▶ Task brief:
The lines to return are those below that contain the word "radio".

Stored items
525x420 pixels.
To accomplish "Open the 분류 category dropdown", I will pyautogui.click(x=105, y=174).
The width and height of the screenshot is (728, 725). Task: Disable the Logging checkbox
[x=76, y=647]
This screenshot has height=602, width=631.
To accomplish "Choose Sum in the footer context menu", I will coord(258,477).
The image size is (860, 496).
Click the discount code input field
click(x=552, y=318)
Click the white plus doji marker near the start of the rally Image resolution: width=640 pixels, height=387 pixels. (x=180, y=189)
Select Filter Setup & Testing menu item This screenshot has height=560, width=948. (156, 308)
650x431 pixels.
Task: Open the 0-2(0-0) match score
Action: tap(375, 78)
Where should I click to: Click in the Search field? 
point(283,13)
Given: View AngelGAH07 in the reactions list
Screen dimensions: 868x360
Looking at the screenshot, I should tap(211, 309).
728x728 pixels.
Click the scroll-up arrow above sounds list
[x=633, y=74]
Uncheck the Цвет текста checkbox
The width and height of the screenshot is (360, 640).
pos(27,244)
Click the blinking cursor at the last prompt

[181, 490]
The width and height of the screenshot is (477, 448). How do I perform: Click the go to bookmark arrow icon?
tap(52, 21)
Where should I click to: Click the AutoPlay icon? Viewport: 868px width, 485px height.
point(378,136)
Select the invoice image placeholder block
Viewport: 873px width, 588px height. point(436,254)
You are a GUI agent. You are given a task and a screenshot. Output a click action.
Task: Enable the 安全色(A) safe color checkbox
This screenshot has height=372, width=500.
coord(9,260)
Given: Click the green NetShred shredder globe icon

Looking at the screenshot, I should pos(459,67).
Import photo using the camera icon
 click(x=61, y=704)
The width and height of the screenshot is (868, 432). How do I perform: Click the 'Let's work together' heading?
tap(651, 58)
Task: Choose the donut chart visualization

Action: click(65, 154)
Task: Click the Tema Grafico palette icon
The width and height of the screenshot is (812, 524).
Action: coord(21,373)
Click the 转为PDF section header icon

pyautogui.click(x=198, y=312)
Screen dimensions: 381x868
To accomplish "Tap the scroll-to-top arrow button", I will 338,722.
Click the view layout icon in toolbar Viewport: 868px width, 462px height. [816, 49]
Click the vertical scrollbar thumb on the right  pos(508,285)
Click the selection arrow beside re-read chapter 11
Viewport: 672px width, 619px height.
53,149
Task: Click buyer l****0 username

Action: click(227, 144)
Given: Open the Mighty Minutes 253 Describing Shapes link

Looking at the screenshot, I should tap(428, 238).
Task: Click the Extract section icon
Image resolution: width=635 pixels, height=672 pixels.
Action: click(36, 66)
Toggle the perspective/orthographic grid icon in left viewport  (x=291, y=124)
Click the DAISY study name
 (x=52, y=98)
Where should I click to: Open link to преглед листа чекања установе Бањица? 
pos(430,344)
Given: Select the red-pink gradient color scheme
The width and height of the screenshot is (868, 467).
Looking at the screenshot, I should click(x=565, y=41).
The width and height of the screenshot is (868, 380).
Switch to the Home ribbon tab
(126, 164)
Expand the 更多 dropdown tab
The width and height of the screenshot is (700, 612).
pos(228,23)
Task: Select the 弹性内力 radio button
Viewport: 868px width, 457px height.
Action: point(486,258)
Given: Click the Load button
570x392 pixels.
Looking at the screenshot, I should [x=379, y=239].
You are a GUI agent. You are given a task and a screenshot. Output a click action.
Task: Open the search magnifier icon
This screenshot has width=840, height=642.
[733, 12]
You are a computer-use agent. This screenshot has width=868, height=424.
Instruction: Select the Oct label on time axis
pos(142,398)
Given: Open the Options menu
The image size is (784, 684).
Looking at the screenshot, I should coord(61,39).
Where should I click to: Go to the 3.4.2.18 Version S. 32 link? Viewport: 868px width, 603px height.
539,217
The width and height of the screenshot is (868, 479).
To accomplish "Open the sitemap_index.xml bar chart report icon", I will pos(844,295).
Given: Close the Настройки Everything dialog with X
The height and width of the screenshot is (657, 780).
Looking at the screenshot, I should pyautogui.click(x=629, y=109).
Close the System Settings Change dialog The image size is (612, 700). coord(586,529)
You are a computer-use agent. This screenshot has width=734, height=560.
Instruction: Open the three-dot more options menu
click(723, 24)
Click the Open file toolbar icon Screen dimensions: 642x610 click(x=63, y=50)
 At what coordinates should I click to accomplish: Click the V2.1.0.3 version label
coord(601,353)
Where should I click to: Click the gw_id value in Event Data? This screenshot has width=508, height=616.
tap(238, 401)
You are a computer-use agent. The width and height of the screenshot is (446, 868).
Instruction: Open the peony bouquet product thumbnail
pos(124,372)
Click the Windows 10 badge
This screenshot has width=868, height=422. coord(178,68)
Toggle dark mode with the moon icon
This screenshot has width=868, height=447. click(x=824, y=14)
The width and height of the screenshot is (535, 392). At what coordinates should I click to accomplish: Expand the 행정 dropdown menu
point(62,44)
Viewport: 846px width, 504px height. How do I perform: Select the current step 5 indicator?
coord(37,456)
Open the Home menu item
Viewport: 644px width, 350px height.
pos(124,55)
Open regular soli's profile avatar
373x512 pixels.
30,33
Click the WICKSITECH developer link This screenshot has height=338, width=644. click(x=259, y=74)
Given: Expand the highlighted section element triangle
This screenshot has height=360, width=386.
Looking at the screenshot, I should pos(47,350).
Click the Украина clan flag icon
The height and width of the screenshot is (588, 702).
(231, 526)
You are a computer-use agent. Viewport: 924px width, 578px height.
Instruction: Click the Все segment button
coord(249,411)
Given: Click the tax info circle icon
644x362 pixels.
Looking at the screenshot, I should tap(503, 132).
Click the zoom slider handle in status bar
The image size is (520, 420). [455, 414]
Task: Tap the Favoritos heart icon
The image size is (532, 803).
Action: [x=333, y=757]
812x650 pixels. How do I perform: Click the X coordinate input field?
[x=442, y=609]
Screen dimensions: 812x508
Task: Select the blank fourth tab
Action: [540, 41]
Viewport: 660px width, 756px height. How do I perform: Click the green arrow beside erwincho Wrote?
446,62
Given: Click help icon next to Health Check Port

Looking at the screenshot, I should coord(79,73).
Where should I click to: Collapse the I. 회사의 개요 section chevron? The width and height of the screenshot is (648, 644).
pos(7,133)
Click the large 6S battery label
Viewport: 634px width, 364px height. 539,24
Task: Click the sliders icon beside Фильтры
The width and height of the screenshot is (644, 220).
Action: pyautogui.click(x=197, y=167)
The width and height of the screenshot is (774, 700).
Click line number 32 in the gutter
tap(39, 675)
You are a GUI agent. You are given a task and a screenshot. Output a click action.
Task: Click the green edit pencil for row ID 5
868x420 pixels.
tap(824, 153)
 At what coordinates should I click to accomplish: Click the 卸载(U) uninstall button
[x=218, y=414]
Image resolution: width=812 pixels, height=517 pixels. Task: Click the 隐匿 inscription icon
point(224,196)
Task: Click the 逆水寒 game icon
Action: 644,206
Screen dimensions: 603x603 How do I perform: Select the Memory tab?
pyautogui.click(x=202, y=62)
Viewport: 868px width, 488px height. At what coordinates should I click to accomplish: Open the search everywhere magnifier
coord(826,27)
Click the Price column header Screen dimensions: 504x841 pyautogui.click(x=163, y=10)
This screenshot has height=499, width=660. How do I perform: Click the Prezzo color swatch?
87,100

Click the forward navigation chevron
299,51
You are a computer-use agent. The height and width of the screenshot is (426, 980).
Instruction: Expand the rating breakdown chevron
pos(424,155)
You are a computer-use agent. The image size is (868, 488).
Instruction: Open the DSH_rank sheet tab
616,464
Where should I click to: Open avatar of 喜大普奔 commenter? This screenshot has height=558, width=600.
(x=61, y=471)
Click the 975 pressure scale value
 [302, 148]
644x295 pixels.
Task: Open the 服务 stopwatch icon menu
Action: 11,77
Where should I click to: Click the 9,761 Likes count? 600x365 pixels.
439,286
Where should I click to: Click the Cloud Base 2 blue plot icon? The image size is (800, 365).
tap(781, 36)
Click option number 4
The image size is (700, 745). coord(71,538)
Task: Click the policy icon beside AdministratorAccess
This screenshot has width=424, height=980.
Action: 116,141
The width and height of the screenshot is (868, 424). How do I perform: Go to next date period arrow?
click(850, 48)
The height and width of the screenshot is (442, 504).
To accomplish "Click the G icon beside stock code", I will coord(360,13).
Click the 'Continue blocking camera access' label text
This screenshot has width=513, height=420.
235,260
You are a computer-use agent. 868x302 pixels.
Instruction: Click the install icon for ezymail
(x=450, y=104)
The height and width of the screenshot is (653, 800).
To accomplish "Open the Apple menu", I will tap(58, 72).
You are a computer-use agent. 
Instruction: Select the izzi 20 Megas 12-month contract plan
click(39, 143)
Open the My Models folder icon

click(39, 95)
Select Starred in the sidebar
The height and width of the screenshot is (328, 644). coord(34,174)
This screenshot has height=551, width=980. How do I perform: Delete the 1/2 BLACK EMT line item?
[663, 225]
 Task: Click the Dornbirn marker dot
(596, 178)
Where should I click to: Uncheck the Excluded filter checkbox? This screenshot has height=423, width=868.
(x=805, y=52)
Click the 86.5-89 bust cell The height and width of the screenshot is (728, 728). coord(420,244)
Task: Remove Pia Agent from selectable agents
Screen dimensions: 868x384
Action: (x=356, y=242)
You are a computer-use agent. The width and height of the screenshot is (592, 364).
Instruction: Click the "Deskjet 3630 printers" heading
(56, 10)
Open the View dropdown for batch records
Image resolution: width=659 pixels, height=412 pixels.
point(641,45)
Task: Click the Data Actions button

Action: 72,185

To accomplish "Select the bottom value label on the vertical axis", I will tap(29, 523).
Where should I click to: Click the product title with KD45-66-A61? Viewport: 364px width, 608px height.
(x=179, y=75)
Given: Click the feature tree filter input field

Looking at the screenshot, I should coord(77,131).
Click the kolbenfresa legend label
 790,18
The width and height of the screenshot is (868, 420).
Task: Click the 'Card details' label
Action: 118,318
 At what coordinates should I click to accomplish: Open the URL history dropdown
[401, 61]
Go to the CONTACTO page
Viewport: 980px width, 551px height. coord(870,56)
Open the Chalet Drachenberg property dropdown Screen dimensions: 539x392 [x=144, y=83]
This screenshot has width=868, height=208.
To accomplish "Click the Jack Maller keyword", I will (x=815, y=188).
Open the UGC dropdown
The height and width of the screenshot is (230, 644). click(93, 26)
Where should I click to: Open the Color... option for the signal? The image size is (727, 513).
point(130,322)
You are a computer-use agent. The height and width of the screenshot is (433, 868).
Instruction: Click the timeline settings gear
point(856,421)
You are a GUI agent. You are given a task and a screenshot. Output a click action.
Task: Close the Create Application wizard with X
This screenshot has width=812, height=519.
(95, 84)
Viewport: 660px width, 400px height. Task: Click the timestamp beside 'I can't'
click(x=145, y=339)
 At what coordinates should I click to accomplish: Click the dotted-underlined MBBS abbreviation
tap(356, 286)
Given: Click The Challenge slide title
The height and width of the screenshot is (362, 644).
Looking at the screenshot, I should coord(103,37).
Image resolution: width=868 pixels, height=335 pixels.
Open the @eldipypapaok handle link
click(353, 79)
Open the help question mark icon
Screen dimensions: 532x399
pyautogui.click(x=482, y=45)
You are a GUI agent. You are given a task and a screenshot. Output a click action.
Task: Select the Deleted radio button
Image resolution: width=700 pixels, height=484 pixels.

▶ Written answer:
Task: Select the 弹性内力 radio button
Task: Select the Deleted radio button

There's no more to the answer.